Why US-India Tariff Deal is Crucial for Bilateral Trade?

 

An interim trade deal between India and the United States is highly likely to be finalized within the next 48 hours, as negotiations in Washington are in their final stages. This push is driven by the looming July 9 deadline, after which a 26% reciprocal tariff on Indian imports, temporarily suspended, is set to be reimposed.

 

The current pause on US tariffs, imposed by the Trump administration on April 2, will expire on July 9, automatically reinstating the 26% reciprocal tariffs if no agreement is reached. The ongoing 10% baseline tariff will remain.

 

 

US Demands include

 

greater market access for US agricultural and dairy sectors; opening of the Indian market to genetically modified (GM) crops; and reduced tariffs on products like corn, ethanol, soybeans, apples, and tree nuts.

 

India, on the other hand, has firmly maintained these as "red lines" due to concerns over rural livelihoods and food safety. The country's farming landscape is dominated by small-scale subsistence farmers, making concessions politically and economically challenging. India has historically not opened its dairy sector to foreign competition in any previous free trade agreement and remains unwilling to open its market to GM crops, citing risks to its farmers.
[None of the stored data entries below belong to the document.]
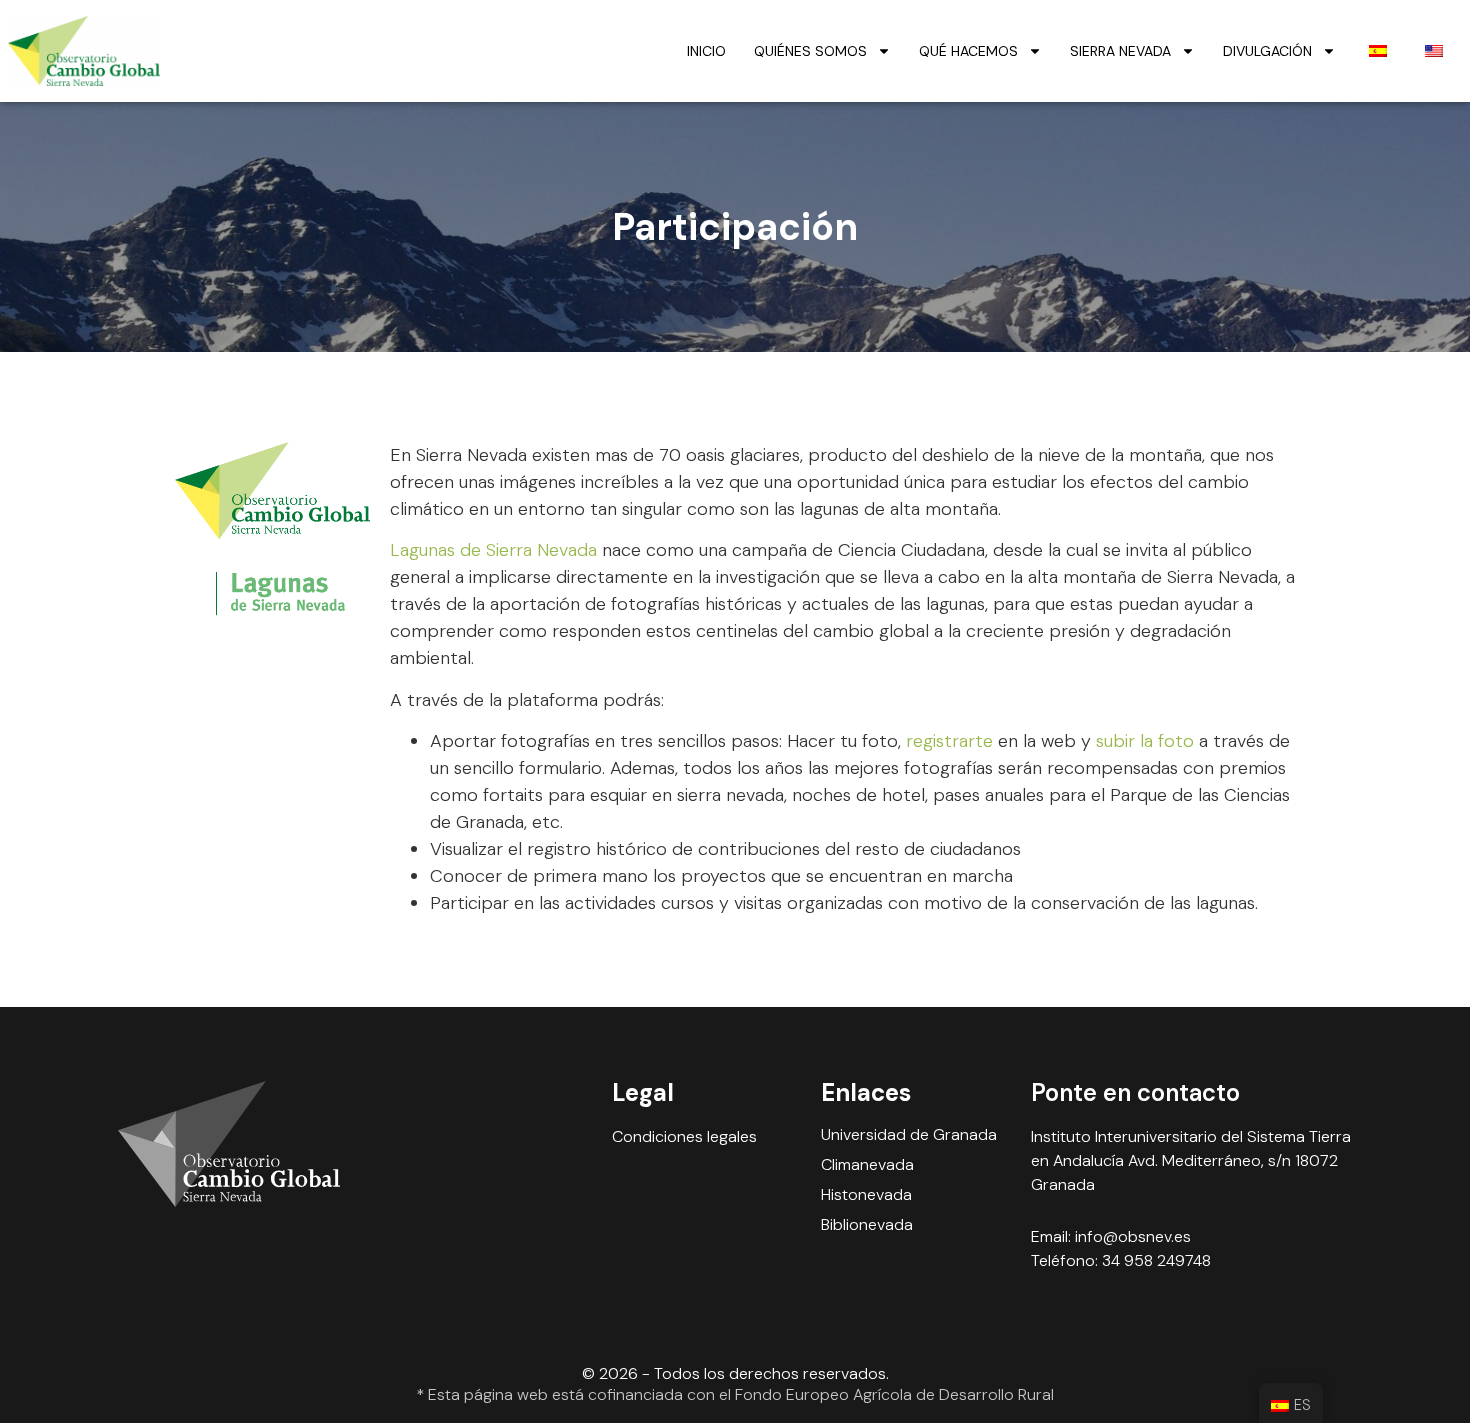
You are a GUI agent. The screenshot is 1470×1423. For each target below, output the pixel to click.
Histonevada (866, 1195)
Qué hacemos (968, 51)
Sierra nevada (1120, 51)
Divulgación (1267, 51)
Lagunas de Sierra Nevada (493, 550)
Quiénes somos (810, 51)
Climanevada (867, 1165)
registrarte (949, 741)
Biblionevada (867, 1225)
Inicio (706, 51)
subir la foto (1145, 741)
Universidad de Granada (909, 1135)
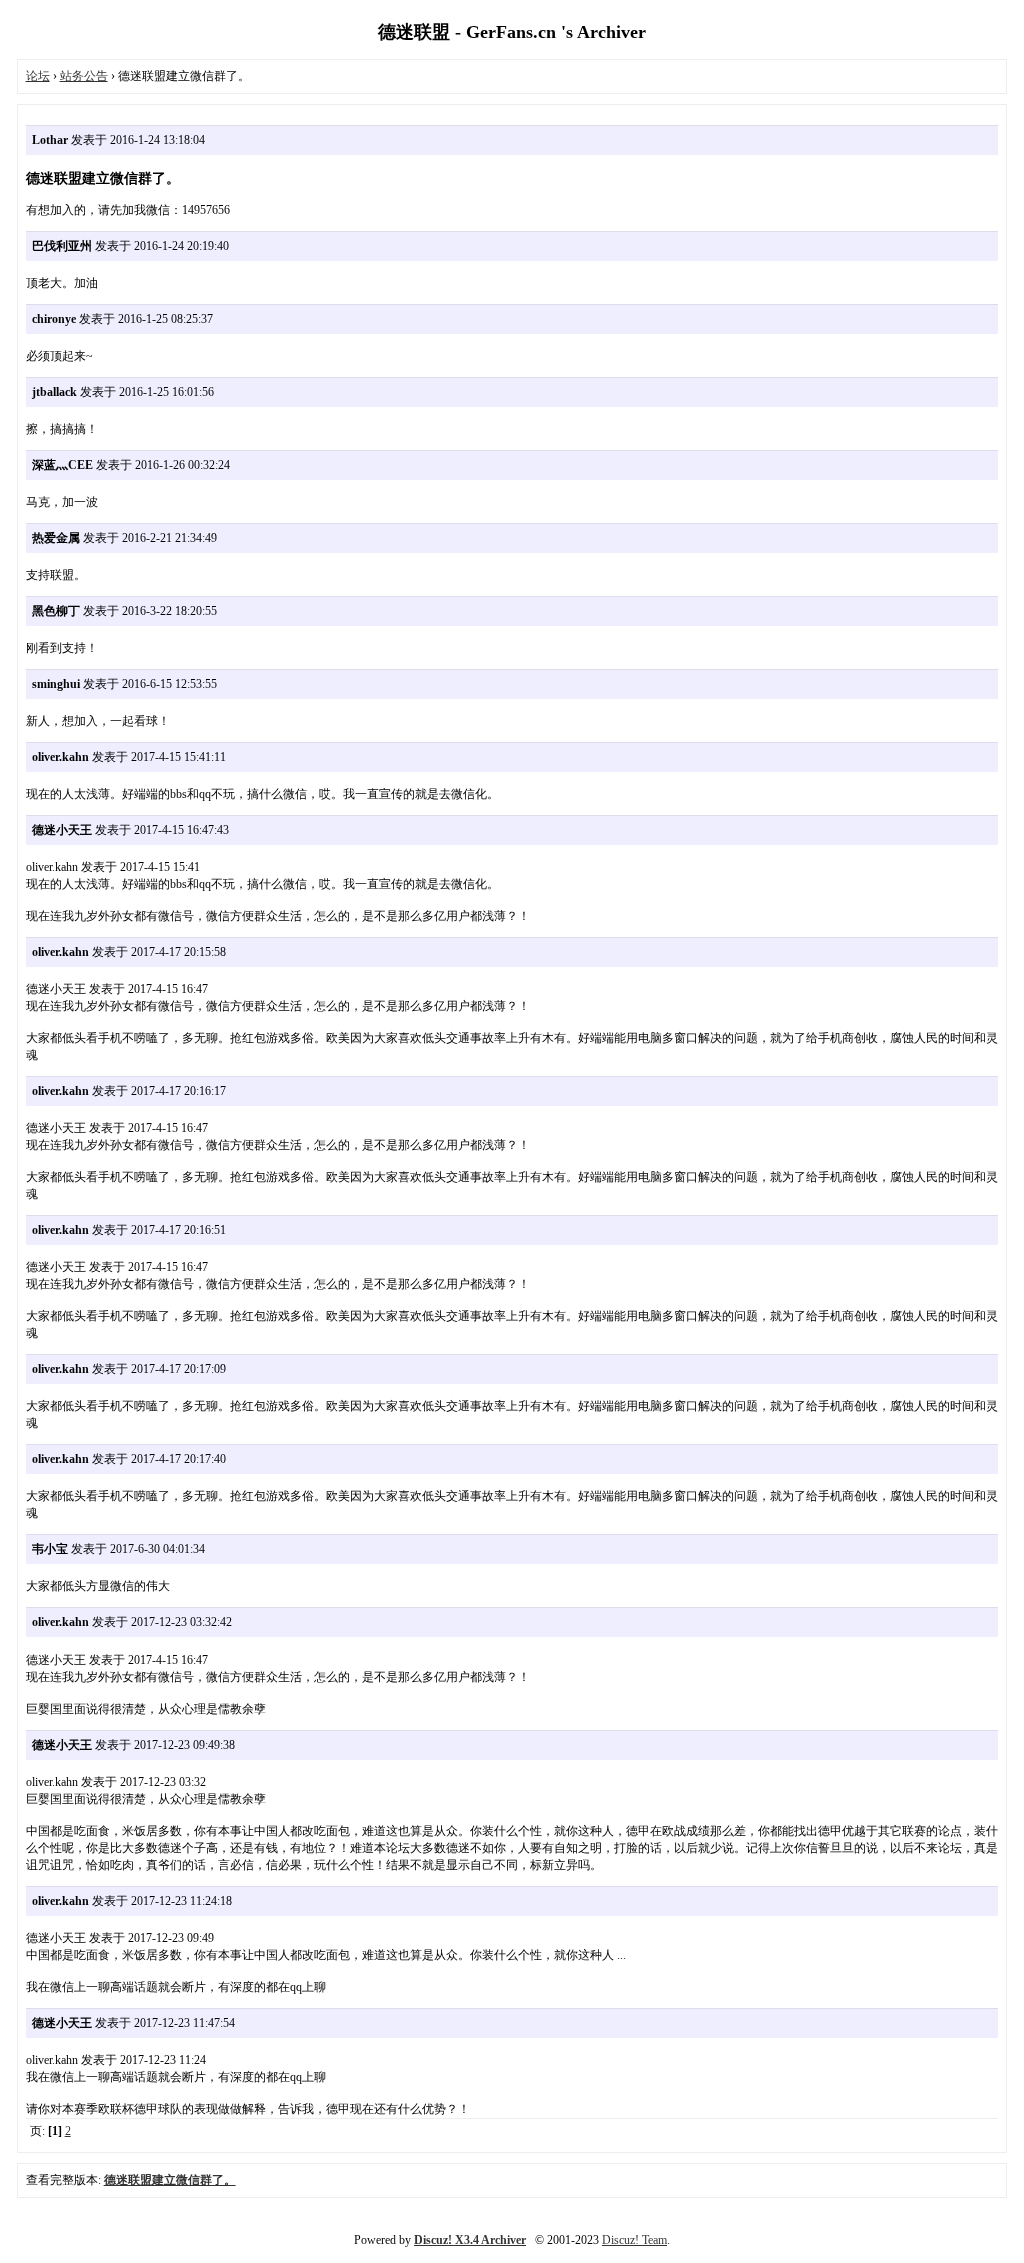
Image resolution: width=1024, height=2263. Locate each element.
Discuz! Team (634, 2240)
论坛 (38, 76)
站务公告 (84, 76)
Key Indian demands are meaningful tariff concessions on its labor-intensive exports, such as footwear, garments, and leather, which are major job creators.

 

New Delhi also insists that without broader tariff cuts, especially on high-employment goods, the goal of doubling bilateral trade to $500 billion by 2030 is unrealistic.

 

A successful deal would prevent the immediate reimplementation of the 26% reciprocal tariffs, which would significantly impact Indian exporters. The Federation of Indian Export Organisations (FIEO) estimates that once the interim deal is finalized, Indian exports to the US will double within the next three years.

 

The interim deal is seen as a crucial step towards a more comprehensive Bilateral Trade Agreement (BTA) and the ambitious target of increasing bilateral trade to $500 billion by 2030, up from the current $191 billion. If tariffs are reduced or eliminated, sectors like textiles, pharma, electronics, auto parts, and steel would directly benefit. Industries like garments, leather, and footwear, which face US tariffs typically between 8% and 20%, could see significant export upside.